Direitos conexos ao autor, dubladores e seus direitos

Joaquim Knoor[1]

Engana-se quem pensa que o trabalho de um dublador se resume a simplesmente traduzir a dublagem original ou somente emprestar sua voz ao personagem. O trabalho de um dublador vai além, o profissional deve criar uma voz característica para um determinado personagem que seja condizente com a personalidade do mesmo e que transmita suas características e emoções. Compete ao dublador adaptar as expressões linguísticas para o seu idioma, criar bordões para o contexto nacional, e escolher determinadas palavras que sincronizem com os lábios do personagem.

Uma vez que a grande maioria do público brasileiro prefere consumir conteúdos dublados, o dublador exerce um importante papel no acesso a conteúdos internacionais no Brasil.

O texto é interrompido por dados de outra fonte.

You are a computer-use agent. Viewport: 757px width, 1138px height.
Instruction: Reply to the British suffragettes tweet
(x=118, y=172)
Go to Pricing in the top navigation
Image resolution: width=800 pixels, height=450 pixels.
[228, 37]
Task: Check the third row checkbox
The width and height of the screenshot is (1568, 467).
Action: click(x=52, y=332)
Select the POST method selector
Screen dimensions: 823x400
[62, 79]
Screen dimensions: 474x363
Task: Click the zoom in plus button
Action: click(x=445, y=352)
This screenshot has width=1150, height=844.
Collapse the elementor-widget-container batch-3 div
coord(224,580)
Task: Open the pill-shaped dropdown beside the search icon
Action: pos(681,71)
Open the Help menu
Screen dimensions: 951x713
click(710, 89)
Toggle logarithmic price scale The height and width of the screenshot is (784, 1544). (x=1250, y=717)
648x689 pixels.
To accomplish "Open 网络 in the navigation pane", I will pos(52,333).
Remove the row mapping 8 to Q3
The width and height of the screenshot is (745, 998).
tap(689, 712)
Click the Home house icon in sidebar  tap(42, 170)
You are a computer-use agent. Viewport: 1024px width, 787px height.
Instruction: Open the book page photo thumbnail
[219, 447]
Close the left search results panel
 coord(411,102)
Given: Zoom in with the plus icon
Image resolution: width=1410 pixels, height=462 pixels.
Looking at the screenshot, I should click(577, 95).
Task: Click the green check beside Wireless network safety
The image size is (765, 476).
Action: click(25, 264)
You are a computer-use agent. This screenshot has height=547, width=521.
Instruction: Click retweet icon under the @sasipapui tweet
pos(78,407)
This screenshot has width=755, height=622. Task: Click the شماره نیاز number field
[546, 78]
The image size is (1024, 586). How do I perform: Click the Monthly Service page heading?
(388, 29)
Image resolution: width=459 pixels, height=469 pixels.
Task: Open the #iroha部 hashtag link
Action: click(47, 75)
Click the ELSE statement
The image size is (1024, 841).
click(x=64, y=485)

Segundo o portal Filme B, que é responsável por levantar dados do cinema brasileiro, 59% dos brasileiros optaram por assistir filmes dublados, 13% optou por filmes nacionais e somente 28% preferiu assistir filmes legendados em 2014. Outro dado importante vem do serviço de streaming Netflix, o vice-presidente de produtos da empresa Todd Yellin em uma palestra neste ano afirmou que os brasileiros preferem consumir conteúdo dublado em sua maioria, e como exemplo mostrou que 84% dos assinantes brasileiros assistiram a série “13 reasons why” dublada.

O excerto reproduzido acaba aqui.